Rather than answer the question directly, the one earning all the blow ups remembered, "My Ghost had hooks back in the day. The sun and salt burned 'em off before I crossed over to this side. Now I don't want 'em. I love that pop, but I don't need to put fish on a string."

The bald dude took off his camo cap and scratched his head. "Ohhh..kay..." he said, dragging the word out to communicate irony. He then realized another bizarre aspect of the encounter; one he hadn't previously considered. The angler on the rocks to his south apparently had no other equipment with him―just the rod, the reel, the line and the Ghost. "Where's the rest of your stuff?" he asked.

"I have everything I need."

Shaking his head, becoming more frustrated by the moment, the one with all the questions continued, "Where's your boat?"

"She ran aground in a graveyard."

"The Graveyard?" inquired the nosy one. "That's miles away. How'd you get over here?"

"You didn't hear me right," corrected the amber man. Then he burst out laughing again, when a trout punched his lure fully three feet up into the air. When his chest fell still, he finished, "I have help."

"Oh, so somebody dropped you off?" the one getting no blow ups asked.

"Something like that."

"I looked at the weather. It's supposed to get stormy again tonight," the mouth under the camo cap announced.

"Lightning and thunder thrill me," said the man with nothing more than what he needed.

Refusing to relent, the man with everything he wanted asked, "You sure you don't need a ride back to town?"

"There's nothing in town for me," the maybe naked wader explained.

"But you can't just stand out here and fish all night," the old boy with the new boat insisted.

The stubborn one with the stripped Ghost shook his head in defiance and flatly disagreed, "All I need is a drop."

As he turned to leave, the exiting one admitted, "Seems crazy to me."

The staying one nodded, "One man's crazy is another man's cool."

The proud tournament veteran with the best fishing days of his life still ahead of him heard the laughter of the seemingly insane, probably naked wader all the way back to the boat. Before he cranked the motor to head home, he turned to the south for one more look. In the dying light, he could barely see ashen puffs of foam blooming in front of the man who waded with nearly nothing; the setting sun gilded everything.

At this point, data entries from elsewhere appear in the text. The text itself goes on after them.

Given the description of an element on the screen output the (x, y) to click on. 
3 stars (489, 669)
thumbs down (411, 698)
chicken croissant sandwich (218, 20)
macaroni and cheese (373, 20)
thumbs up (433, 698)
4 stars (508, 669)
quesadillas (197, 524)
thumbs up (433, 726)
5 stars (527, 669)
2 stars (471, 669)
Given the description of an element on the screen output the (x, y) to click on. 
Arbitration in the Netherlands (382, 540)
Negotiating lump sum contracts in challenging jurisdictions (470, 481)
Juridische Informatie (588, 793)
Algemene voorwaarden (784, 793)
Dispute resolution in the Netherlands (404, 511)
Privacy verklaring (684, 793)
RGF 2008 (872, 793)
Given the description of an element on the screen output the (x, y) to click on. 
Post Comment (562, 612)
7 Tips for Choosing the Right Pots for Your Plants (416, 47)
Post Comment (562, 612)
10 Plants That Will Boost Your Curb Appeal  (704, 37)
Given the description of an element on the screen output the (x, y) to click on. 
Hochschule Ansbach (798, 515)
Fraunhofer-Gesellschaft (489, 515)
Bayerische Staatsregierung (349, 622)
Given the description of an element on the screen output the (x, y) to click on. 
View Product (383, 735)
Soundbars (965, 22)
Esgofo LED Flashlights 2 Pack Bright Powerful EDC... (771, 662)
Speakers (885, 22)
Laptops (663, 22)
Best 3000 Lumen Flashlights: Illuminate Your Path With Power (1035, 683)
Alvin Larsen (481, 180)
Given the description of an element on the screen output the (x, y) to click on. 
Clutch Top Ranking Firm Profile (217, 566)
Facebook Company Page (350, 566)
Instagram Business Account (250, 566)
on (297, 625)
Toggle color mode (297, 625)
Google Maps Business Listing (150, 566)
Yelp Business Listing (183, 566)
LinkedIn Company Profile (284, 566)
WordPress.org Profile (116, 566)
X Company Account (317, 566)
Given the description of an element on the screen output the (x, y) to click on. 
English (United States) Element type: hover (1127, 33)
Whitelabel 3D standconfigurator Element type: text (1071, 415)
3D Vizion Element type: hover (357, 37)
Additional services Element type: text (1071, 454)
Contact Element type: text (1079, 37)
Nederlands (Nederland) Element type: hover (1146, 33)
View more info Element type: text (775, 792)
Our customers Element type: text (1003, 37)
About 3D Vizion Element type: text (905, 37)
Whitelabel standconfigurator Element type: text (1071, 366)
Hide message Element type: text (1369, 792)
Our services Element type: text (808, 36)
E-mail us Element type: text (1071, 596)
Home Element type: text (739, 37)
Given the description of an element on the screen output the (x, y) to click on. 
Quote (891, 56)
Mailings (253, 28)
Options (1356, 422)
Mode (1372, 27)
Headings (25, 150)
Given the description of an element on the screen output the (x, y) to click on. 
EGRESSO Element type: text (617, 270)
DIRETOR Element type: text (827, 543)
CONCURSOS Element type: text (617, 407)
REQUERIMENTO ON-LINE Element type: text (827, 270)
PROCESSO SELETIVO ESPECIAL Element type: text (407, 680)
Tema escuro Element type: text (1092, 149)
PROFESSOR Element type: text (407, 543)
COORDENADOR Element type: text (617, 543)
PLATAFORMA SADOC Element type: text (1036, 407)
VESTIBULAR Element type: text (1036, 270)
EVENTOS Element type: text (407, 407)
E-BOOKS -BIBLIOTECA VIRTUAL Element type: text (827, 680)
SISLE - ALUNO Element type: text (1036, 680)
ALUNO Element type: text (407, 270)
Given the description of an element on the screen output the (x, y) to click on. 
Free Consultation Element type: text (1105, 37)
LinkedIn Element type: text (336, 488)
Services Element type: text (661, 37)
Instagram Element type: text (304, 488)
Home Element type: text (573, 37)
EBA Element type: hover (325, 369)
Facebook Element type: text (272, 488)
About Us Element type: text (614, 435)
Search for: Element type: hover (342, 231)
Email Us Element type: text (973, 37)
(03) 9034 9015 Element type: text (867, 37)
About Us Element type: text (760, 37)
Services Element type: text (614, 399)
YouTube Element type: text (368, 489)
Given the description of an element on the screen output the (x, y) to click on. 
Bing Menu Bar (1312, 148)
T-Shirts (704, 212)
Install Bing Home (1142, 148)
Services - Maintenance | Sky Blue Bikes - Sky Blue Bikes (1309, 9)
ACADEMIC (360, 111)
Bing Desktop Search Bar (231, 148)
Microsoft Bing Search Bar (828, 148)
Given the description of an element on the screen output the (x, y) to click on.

On the way in, the retired fellow with the finest equipment money can buy contemplated what he'd heard and seen. He kept thinking he knew the wader, but he could not put a name with the face. Before he pulled up to the dock at Bird Island Basin, he made a solemn promise to himself. He speaks to no one about the encounter he had with the mysterious man content to tease the trout with a hookless Ghost on the other side of the gap.